27 April 2010

The State and Society

The Independent Review | David Henderson | From “Porous” to “Ruthless” Conscription, 1776–1917

Progressivism is, in part, the belief that citizens owe a duty to the state and that the state has the right to use coercion to exact the payment owed. [...]
And that's reason #1 I part ways with Progressivism. A free citizen has zero filial or feudal duty to the state. I have responsibility to my own conscience, to my family, and to my neighbors. The last of those may extend to encompass "neighbors" in the whole of human society, but there is no special responsibility that ends at those neighbors on this side of a political border.  Furthermore the state is not a legitimate agent of society, so my duty to society is not transitive to the state which claims to represent it.

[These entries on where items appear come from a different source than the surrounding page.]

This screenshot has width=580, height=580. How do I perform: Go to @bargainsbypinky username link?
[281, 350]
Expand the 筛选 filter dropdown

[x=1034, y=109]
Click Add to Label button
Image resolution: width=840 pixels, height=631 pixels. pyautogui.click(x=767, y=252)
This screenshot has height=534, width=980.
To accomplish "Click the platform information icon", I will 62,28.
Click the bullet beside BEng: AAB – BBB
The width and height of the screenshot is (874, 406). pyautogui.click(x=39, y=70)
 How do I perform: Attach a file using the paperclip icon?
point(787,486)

Note though that I part ways with Conservatism in exactly the same way: I do not owe my state military service, I do not owe its symbols or leaders or employees any special piety, I am not bound to respect it's legislation simple by virtue of them being my home nation's legislation.

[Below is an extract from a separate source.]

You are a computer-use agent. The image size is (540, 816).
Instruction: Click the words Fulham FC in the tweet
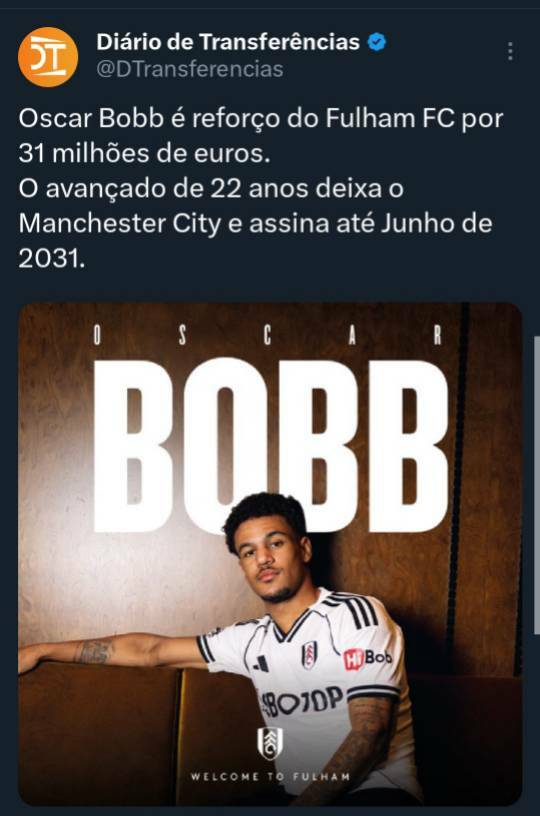[x=390, y=119]
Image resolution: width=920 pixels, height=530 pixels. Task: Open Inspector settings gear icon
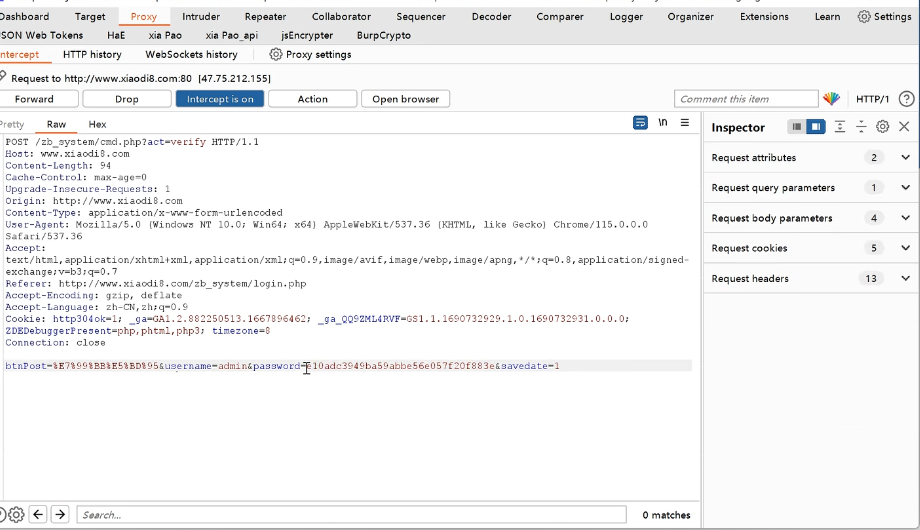(883, 127)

Henderson backs up his claim with several quotations from early Progrssives, including this cringeworthy one.
Herbert Croly, who wrote The Promise of American Life and helped to found
The New Republic magazine in 1914, was one of the leading figures in this new ideological movement. He put the Progressive view more bluntly: "A democracy organized into a nation, and imbued with the national spirit, will seek by means of experimentation and discipline to reach the object which Tolstoy would reach by an immediate and miraculous act of faith. The exigencies of such schooling frequently demand severe coercive measures, but what schooling does not?" ([1909] 1965, 282-83).
That last line should go up on school walls everywhere just to make it explicit exactly what American public schools entail.